[Start Excerpt to read]
Correspondingly, we are also adding ``if applicable'' to Item E.1 
(requiring disclosure of the initial date on which the fund invested 
less than 10% of its total assets in weekly liquid assets, if 
applicable), and amending Item E.5 (requiring a brief description of 
the facts and circumstances leading to the fund's investing in the 
amount of weekly liquid assets reported in Item E.3). See Form N-CR 
Items E.1, E.3 and E.5.
---------------------------------------------------------------------------

    In addition, revised Form N-CR includes a new requirement that 
funds report their level of weekly liquid assets at the time of the 
imposition of fees or gates.\1315\ We believe this new requirement will 
allow the Commission and investors to better track and understand 
funds' liquidity levels when boards impose a fee or gate using their 
discretion, which we expect will enhance the Commission's and 
investors' ability to evaluate the extent to which a fund is 
experiencing stress as well as the context in which the board made its 
decision. Similarly, because we are revising the default liquidity fee 
from the proposed 2% to 1%, and thus we expect that there may be 
instances where liquidity fees are above or below the default fee 
(rather than just lower as permitted under the proposal), we are 
requiring that funds disclose the size of the liquidity fee, if one is 
imposed.\1316\ In particular, we expect the particular size of the 
liquidity fee to be highly relevant to an investor determining whether 
to redeem fund shares, as it has a direct impact on the particular 
costs that such a shareholder would have to bear for redeeming fund 
shares. These changes are closely tailored to our final amendments to 
the liquidity fees and gate requirement, which we expect will enhance 
the quality and usefulness of Form N-CR to the Commission and 
investors.
[End Excerpt to read]
→ **What you will do**:
1. Extract, word for word, everything in the Form N-CR passage from "Correspondingly, we are" down to "E.3 and E.5.".
2. Continue the Form N-CR passage past its last sentence.
[Start Excerpted records]
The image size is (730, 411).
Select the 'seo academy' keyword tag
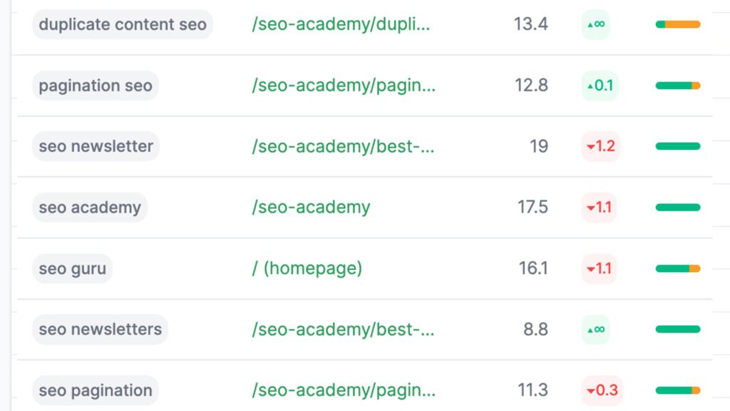(90, 208)
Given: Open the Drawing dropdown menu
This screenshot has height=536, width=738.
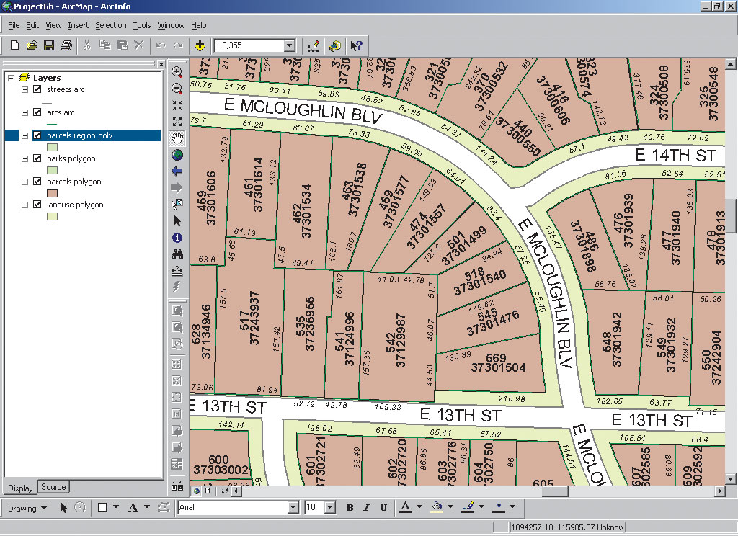Looking at the screenshot, I should pos(27,508).
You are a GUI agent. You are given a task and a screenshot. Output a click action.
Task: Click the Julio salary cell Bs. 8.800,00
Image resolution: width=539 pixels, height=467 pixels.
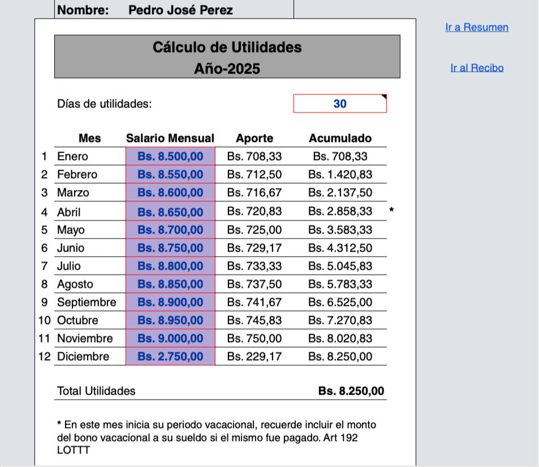click(170, 266)
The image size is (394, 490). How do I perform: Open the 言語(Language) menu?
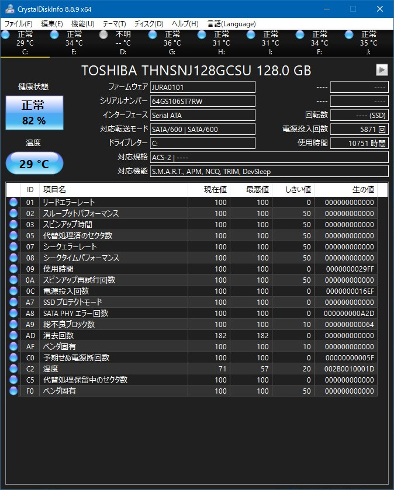click(231, 24)
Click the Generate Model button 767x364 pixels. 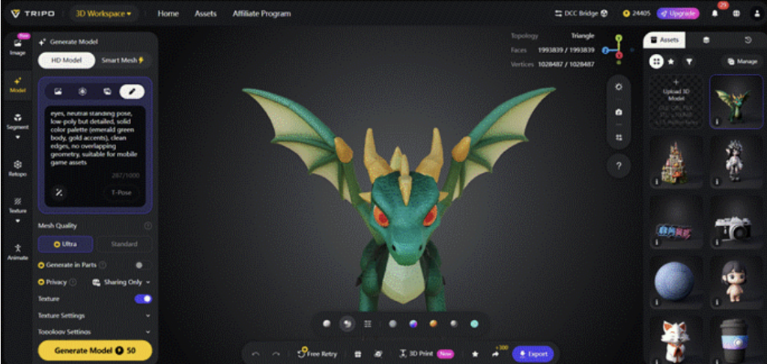point(94,351)
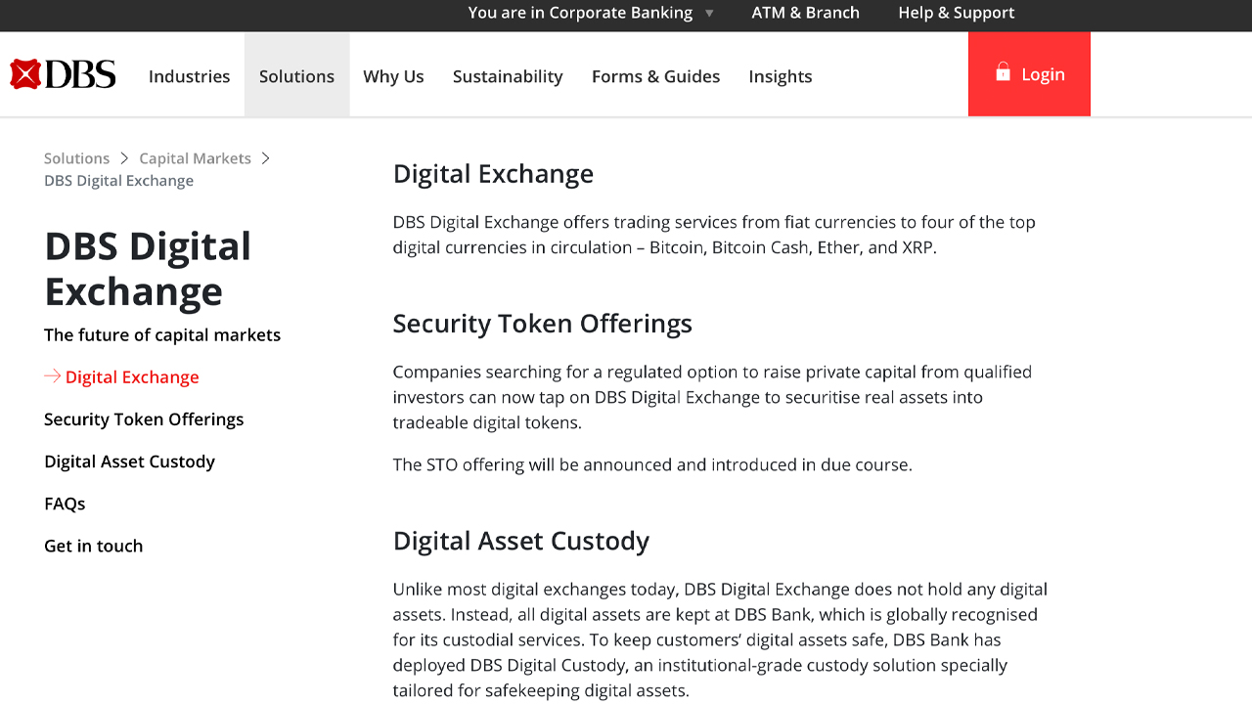Select Digital Asset Custody from the sidebar
The image size is (1252, 704).
click(129, 461)
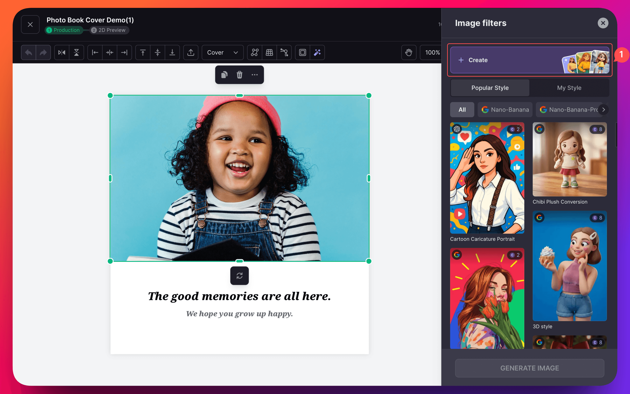Screen dimensions: 630x394
Task: Align element to top edge
Action: pyautogui.click(x=143, y=52)
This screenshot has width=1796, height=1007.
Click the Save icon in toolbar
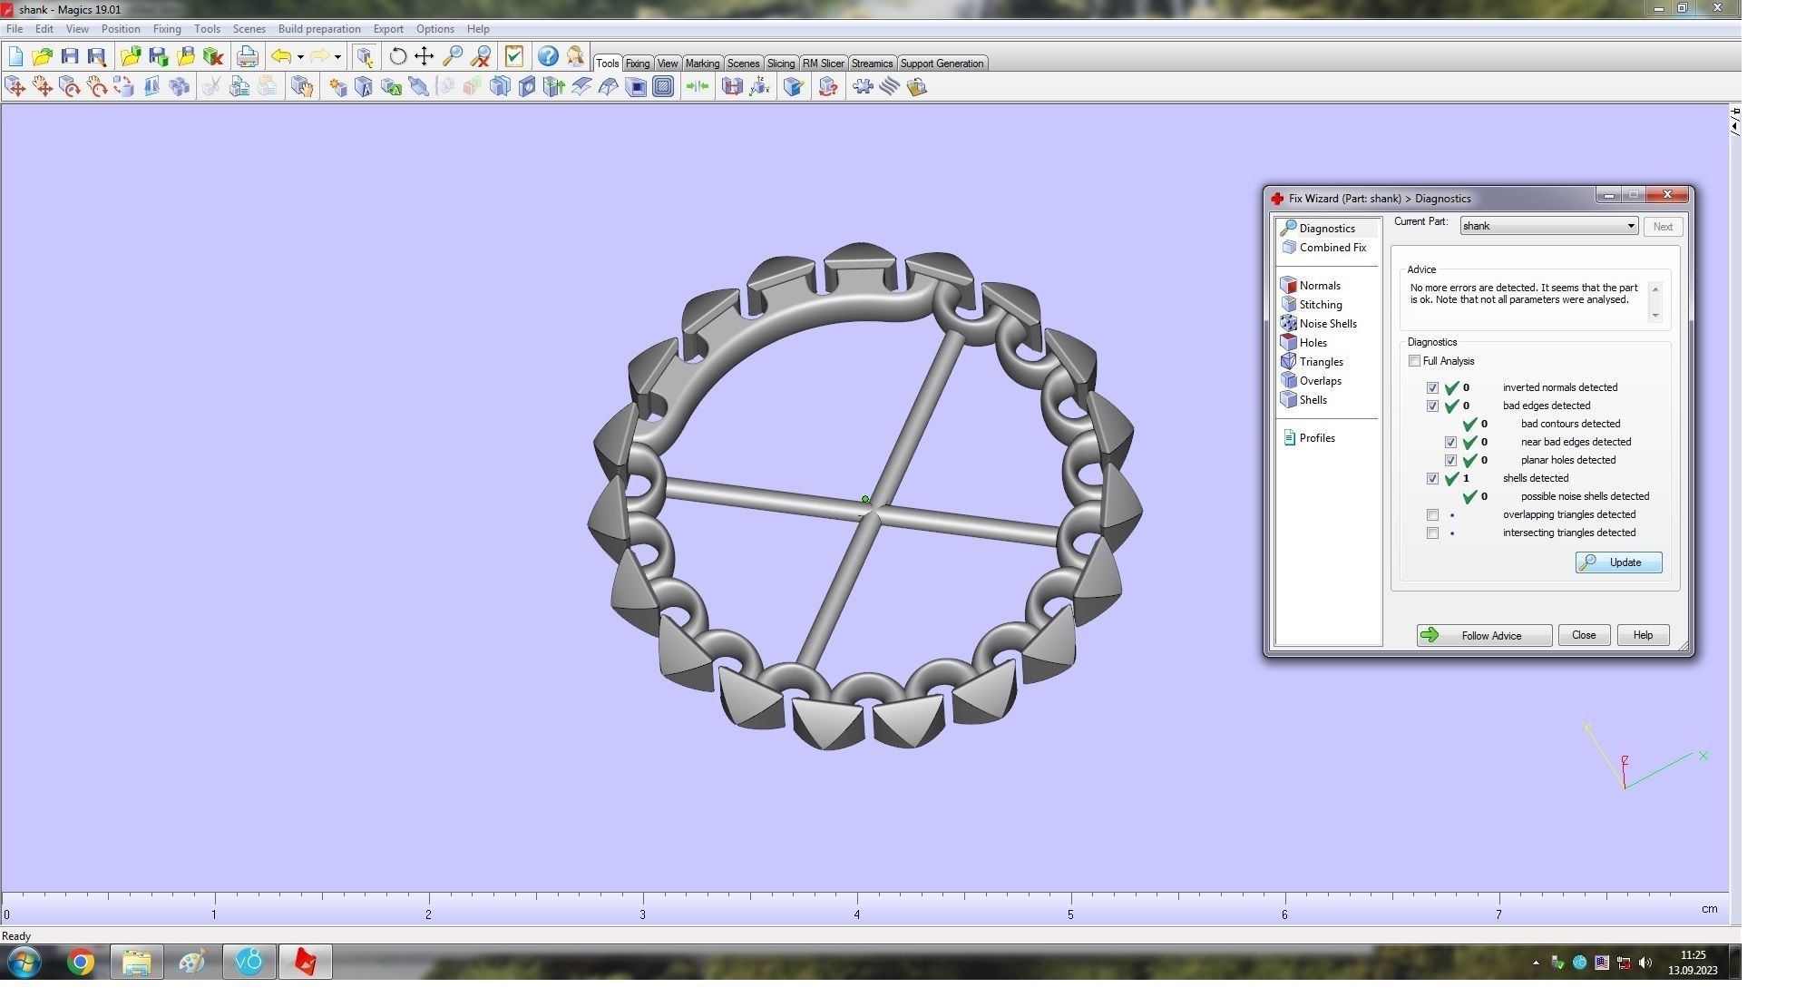tap(69, 56)
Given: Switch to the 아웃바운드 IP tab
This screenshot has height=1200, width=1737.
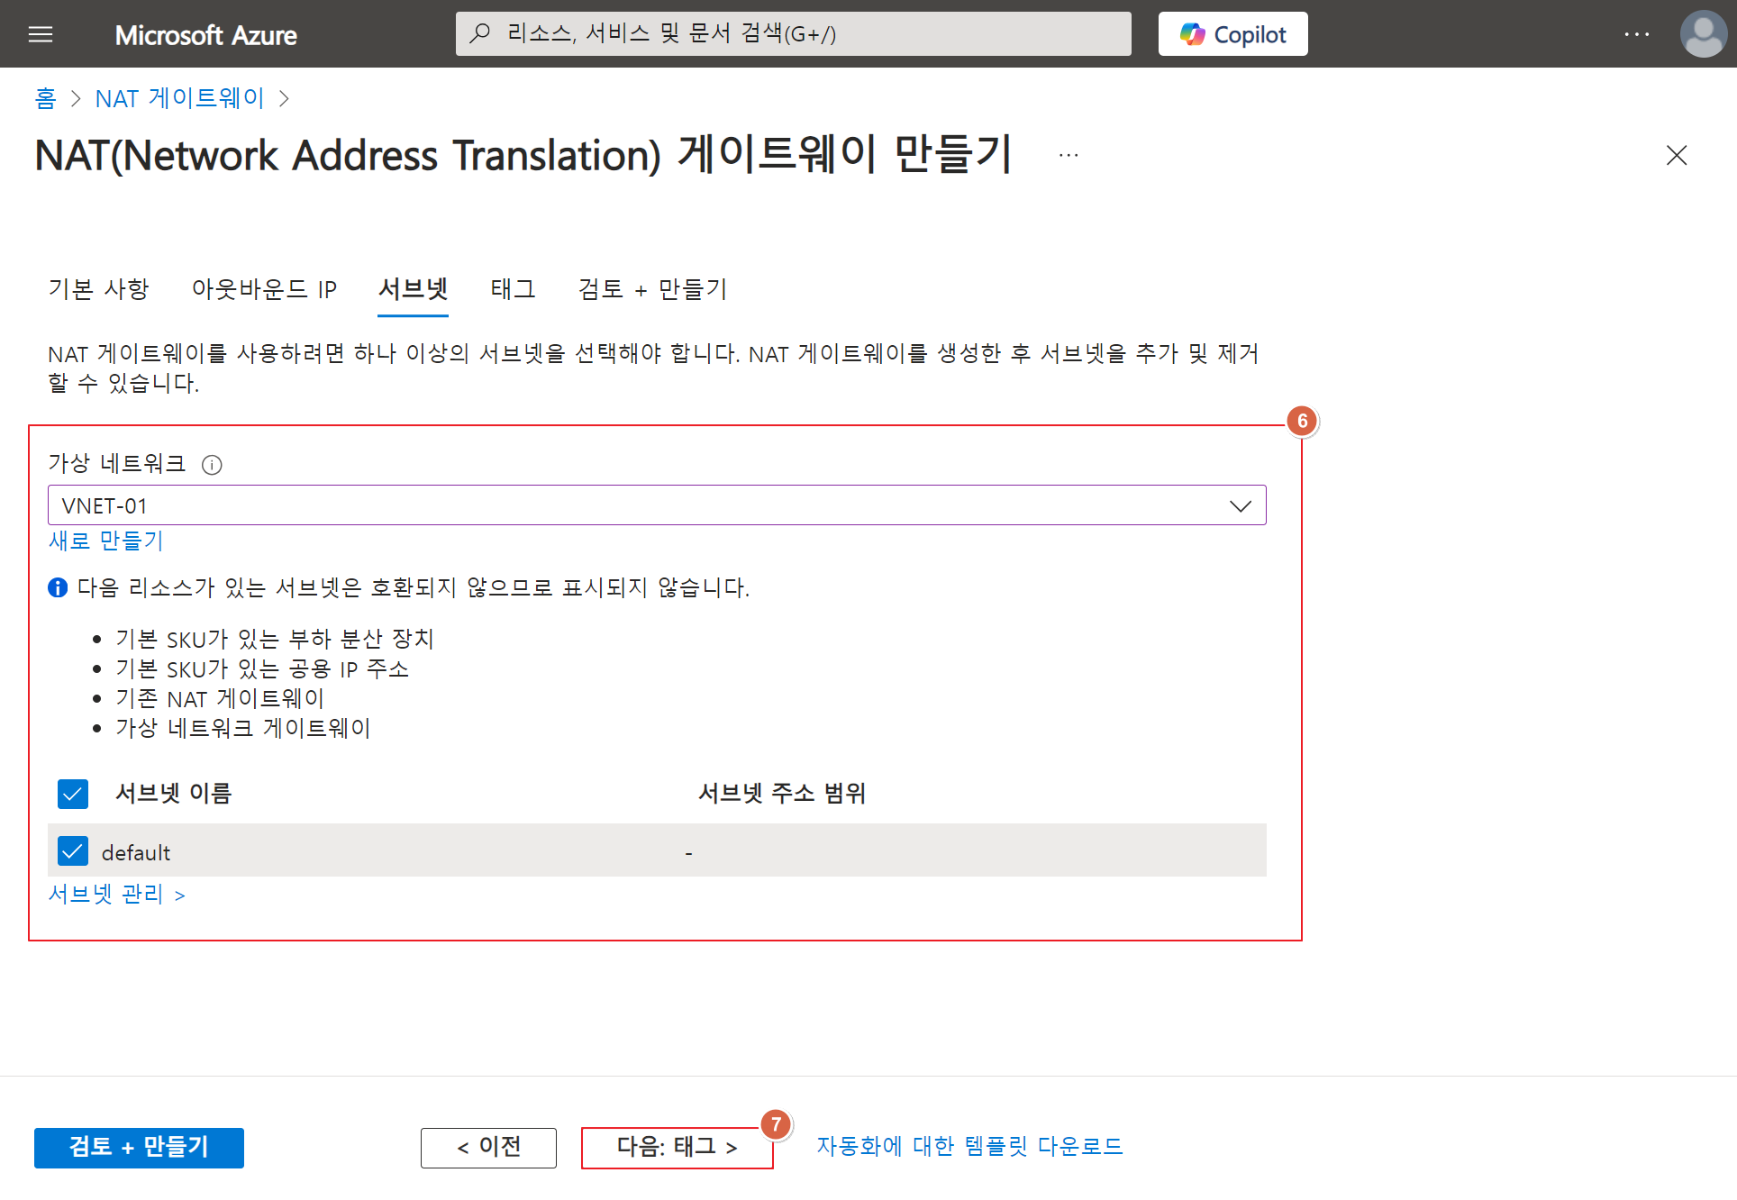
[End Excerpted records]
→ **Answers to the exercises**:
1.
Correspondingly, we are also adding ``if applicable'' to Item E.1 
(requiring disclosure of the initial date on which the fund invested 
less than 10% of its total assets in weekly liquid assets, if 
applicable), and amending Item E.5 (requiring a brief description of 
the facts and circumstances leading to the fund's investing in the 
amount of weekly liquid assets reported in Item E.3). See Form N-CR 
Items E.1, E.3 and E.5.

2.
---------------------------------------------------------------------------

    \1315\ Form N-CR Items E.3 and F.1. In the Proposing Release we 
did not explicitly require funds to disclose their size of weekly 
liquid assets at the time of the imposition of fees or gates, given 
that as proposed funds could only impose a fee or gate once they 
crossed the 15% weekly liquid asset threshold. Proposed (Fees & 
Gates) Form N-CR Parts E and F. Item F.1 as originally proposed 
required disclosure of the initial date on which the fund invested 
less than 15% in weekly liquid assets. See proposed (Fees and Gates) 
Form N-CR Item F.1. Today we are not requiring an analogous 
disclosure of the initial date on which the fund invested less than 
10% in weekly liquid assets, because this threshold does not have 
any impact on the imposition of a gate and, in any event, would be 
disclosed in Item E.1.
    \1316\ See Form N-CR Item E.4.
---------------------------------------------------------------------------

6. Part H: Optional Disclosure
    We are also adopting a new Part H in Form N-CR which allows money 
market funds the option to discuss any other events or information that 
they may wish to disclose. We intend new Part H to clarify and expand 
the scope and range of formats of any additional information that a 
fund may wish to provide. In particular, we are adopting Part H to 
address commenter concerns that the information provided in the other 
parts of Form N-CR may become outdated or lack context.\1317\ We 
believe that this new optional disclosure could address some of these 
concerns.
---------------------------------------------------------------------------

    \1317\ For example, one commenter cautioned ``in a rapidly 
changing environment, the reasons for which the board acted may well 
change within a period of four days or significant amounts of 
additional information may be available to the fund and its board.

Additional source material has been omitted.